FileInputStream fis = new FileInputStream("c:/temp/test.xls");
HSSFWorkbook wb = new HSSFWorkbook(fis);
HSSFSheet sheet = wb.getSheetAt(0);
HSSFFormulaEvaluator evaluator = new HSSFFormulaEvaluator(sheet, wb);

// suppose your formula is in B3
CellReference cellReference = new CellReference("B3"); 
HSSFRow row = sheet.getRow(cellReference.getRow());
HSSFCell cell = row.getCell(cellReference.getCol()); 
HSSFFormulaEvaluator.CellValue cellValue = evaluator.evaluate(cell);

switch (cellValue.getCellType()) {
	case HSSFCell.CELL_TYPE_BOOLEAN:
    	System.out.println(cellValue.getBooleanValue());
    	break;
	case HSSFCell.CELL_TYPE_NUMERIC:
    	System.out.println(cellValue.getNumberValue());
    	break;
	case HSSFCell.CELL_TYPE_STRING:
    	System.out.println(cellValue.getStringValue());
    	break;
	case HSSFCell.CELL_TYPE_BLANK:
    	break;
	case HSSFCell.CELL_TYPE_ERROR:
    	break;

	// CELL_TYPE_FORMULA will never happen
	case HSSFCell.CELL_TYPE_FORMULA: 
    	break;
}				
				

Thus using the retrieved value (of type HSSFFormulaEvaluator.CellValue - a nested class) returned by HSSFFormulaEvaluator is similar to using a HSSFCell object containing the value of the formula evaluation. CellValue is a simple value object and does not maintain reference to the original cell.
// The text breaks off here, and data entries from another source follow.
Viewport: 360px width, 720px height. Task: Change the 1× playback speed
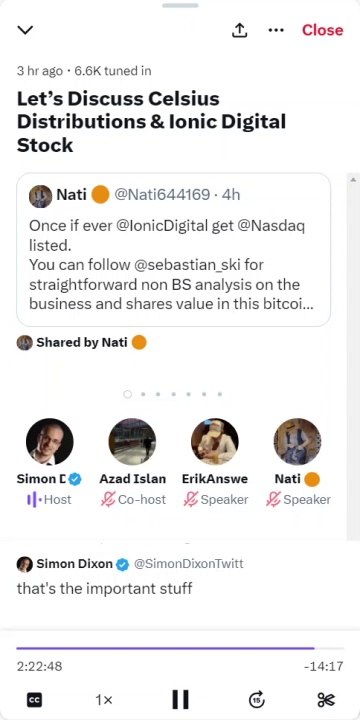[x=104, y=700]
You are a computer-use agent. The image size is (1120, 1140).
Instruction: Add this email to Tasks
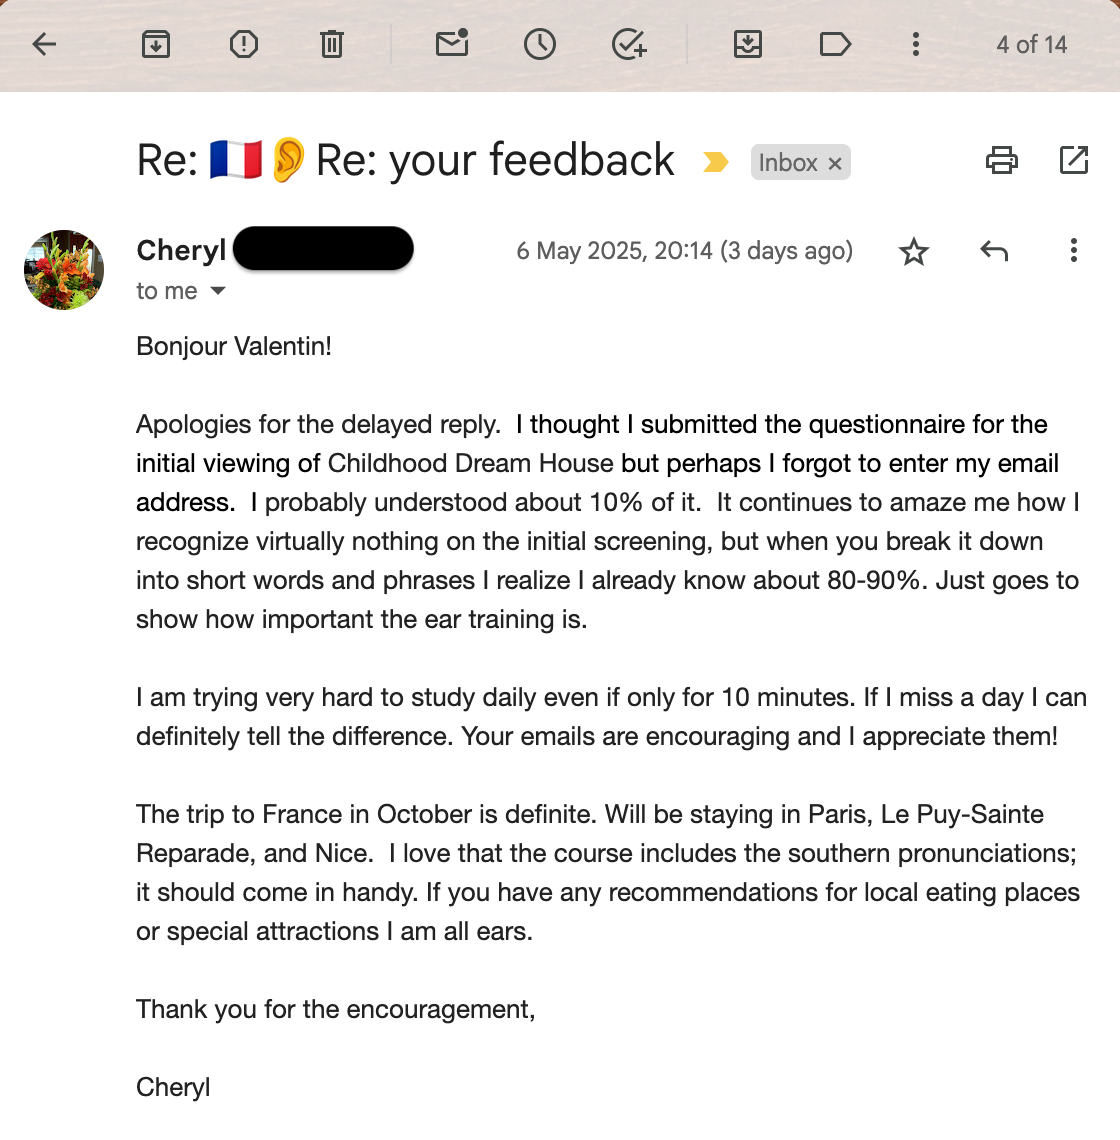[x=629, y=44]
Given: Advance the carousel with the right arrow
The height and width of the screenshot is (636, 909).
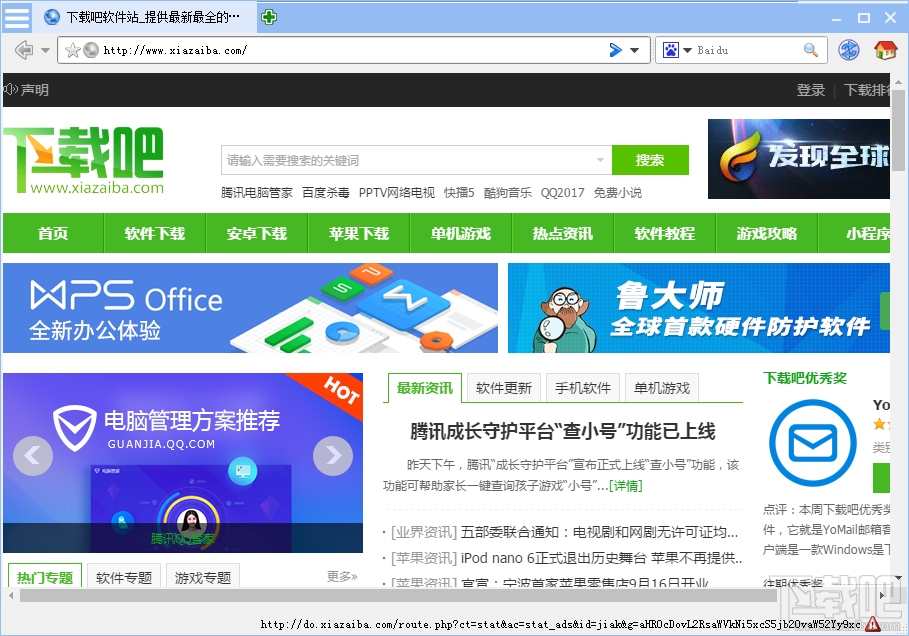Looking at the screenshot, I should tap(332, 456).
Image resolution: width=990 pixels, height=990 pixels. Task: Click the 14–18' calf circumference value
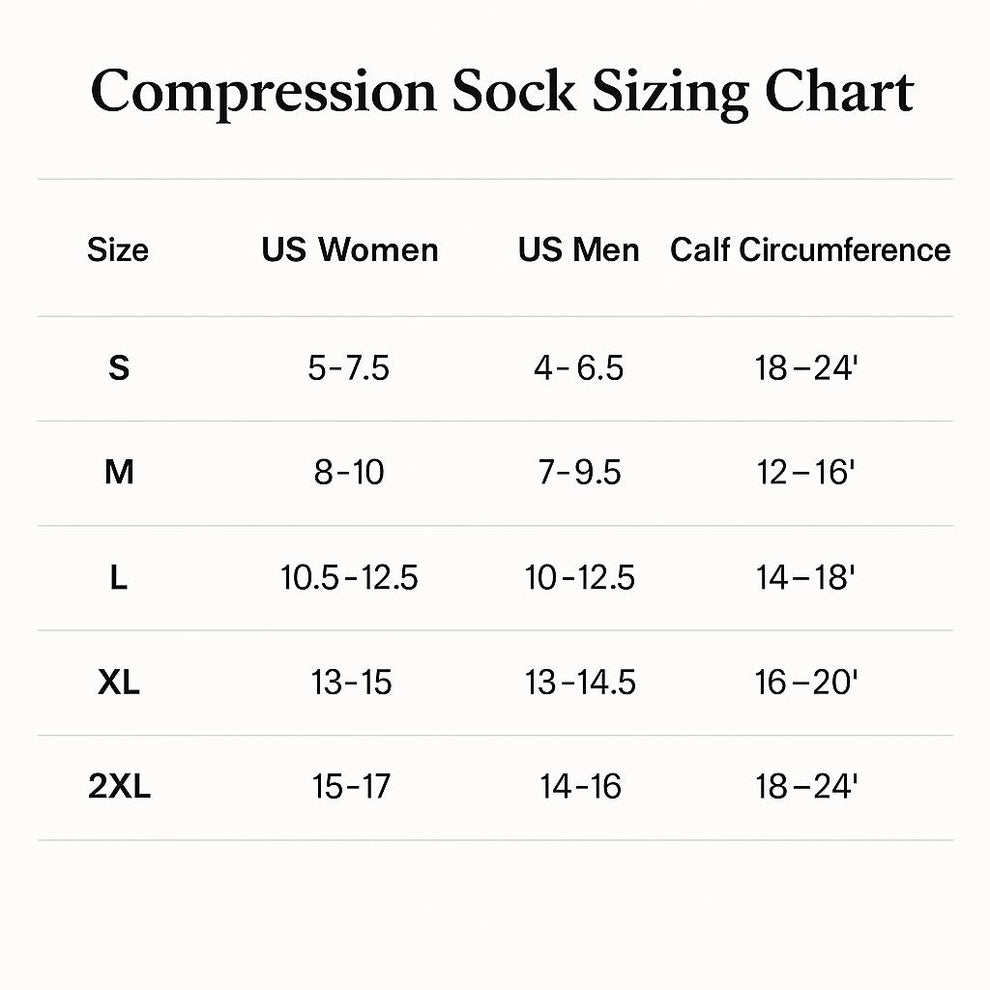[807, 578]
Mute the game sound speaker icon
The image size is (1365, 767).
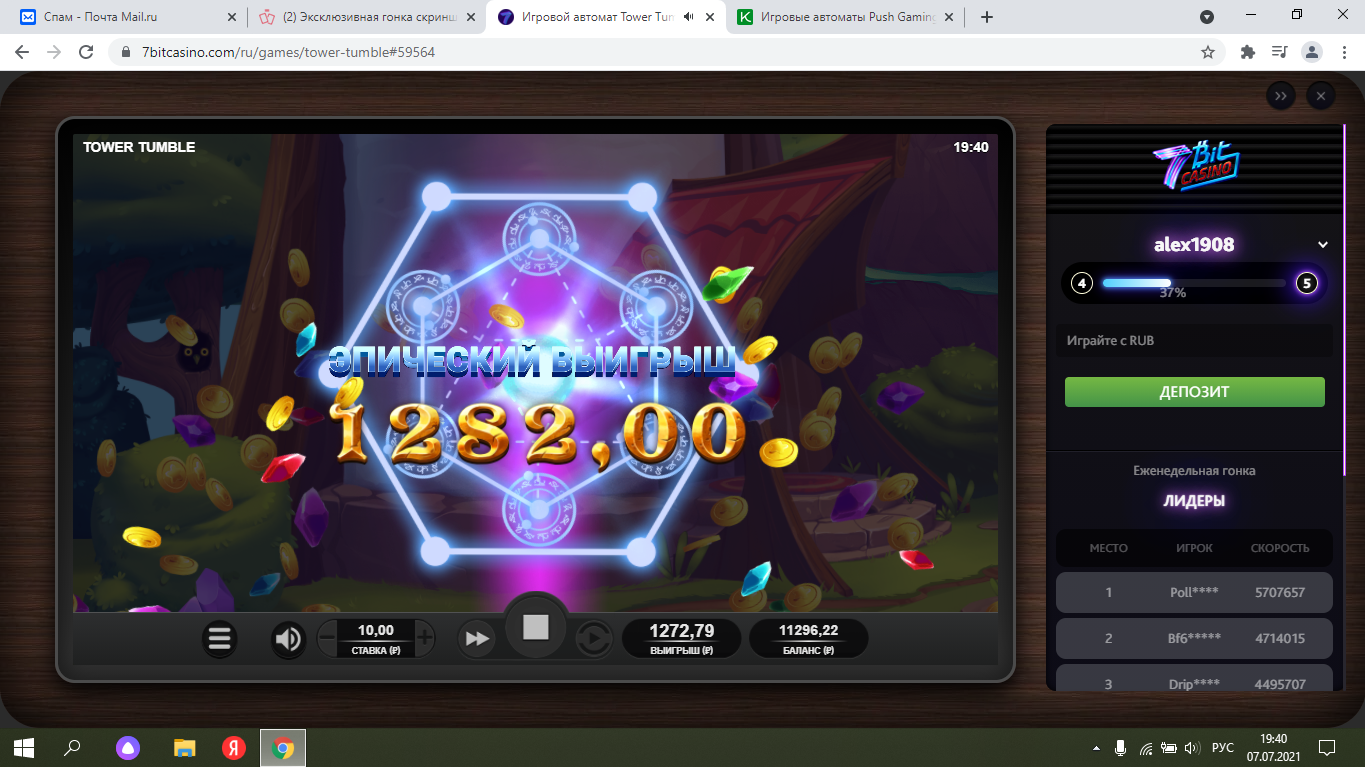[x=289, y=638]
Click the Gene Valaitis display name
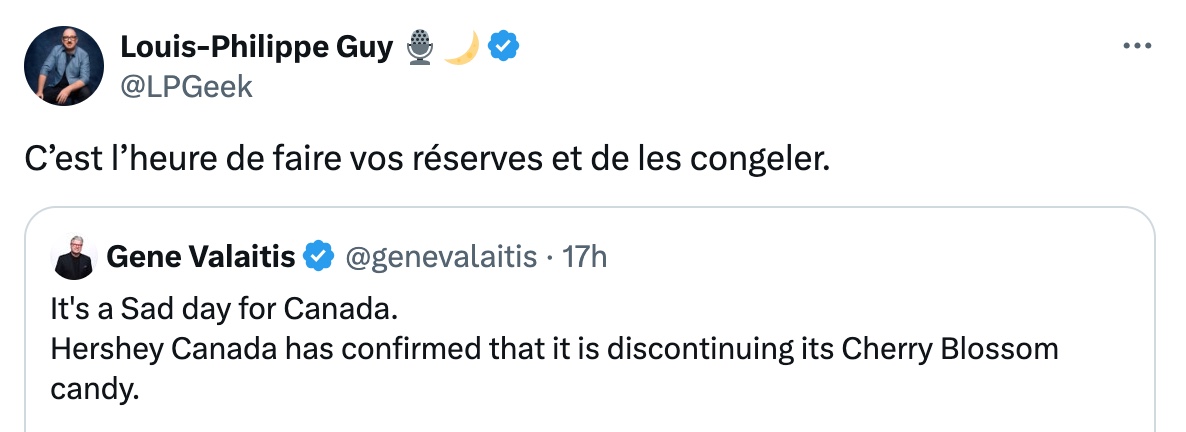Viewport: 1186px width, 432px height. point(201,257)
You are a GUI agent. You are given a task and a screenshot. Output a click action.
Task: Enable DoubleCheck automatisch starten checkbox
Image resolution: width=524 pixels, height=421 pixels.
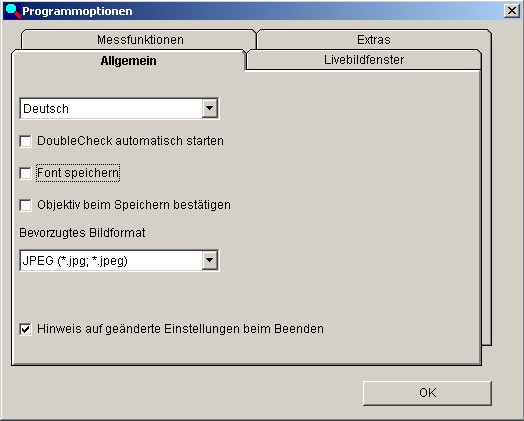(25, 141)
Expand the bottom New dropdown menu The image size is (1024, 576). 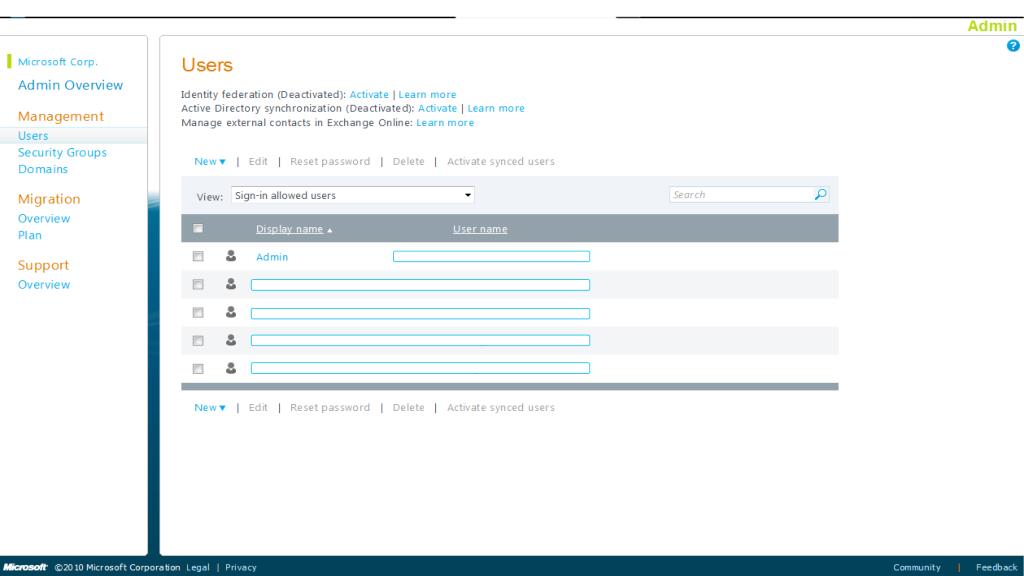click(210, 408)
Using HSSFFormulaEvaluator.evaluateInCell(HSSFCell cell)

FileInputStream fis = new FileInputStream("/somepath/test.xls");
HSSFWorkbook wb = new HSSFWorkbook(fis);
HSSFSheet sheet = wb.getSheetAt(0);
HSSFFormulaEvaluator evaluator = new HSSFFormulaEvaluator(sheet, wb);

// suppose your formula is in B3
CellReference cellReference = new CellReference("B3"); 
HSSFRow row = sheet.getRow(cellReference.getRow());
HSSFCell cell = row.getCell(cellReference.getCol()); 


if (cell!=null) {
	switch (evaluator.evaluateInCell(cell).getCellType()) {
		case HSSFCell.CELL_TYPE_BOOLEAN:
		    System.out.println(cell.getBooleanCellValue());
		    break;
		case HSSFCell.CELL_TYPE_NUMERIC:
		    System.out.println(cell.getNumberCellValue());
		    break;
		case HSSFCell.CELL_TYPE_STRING:
		    System.out.println(cell.getStringCellValue());
		    break;
		case HSSFCell.CELL_TYPE_BLANK:
		    break;
		case HSSFCell.CELL_TYPE_ERROR:
		    System.out.println(cell.getErrorCellValue());
		    break;
		
		// CELL_TYPE_FORMULA will never occur
		case HSSFCell.CELL_TYPE_FORMULA: 
		    break;
	}
}
					

Performance Notes

  • Generally you should have to create only one HSSFFormulaEvaluator instance per sheet, but there really is no overhead in creating multiple HSSFFormulaEvaluators per sheet other than that of the HSSFFormulaEvaluator object creation.
  • Also note that HSSFFormulaEvaluator maintains a reference to the sheet and workbook, so ensure that the evaluator instance is available for garbage collection when you are done with it (in other words don't maintain long lived reference to HSSFFormulaEvaluator if you don't really need to - unless all references to the sheet and workbook are removed, these don't get garbage collected and continue to occupy potentially large amounts of memory).
  • CellValue instances however do not maintain reference to the HSSFCell or the sheet or workbook, so these can be long-lived objects without any adverse effect on performance.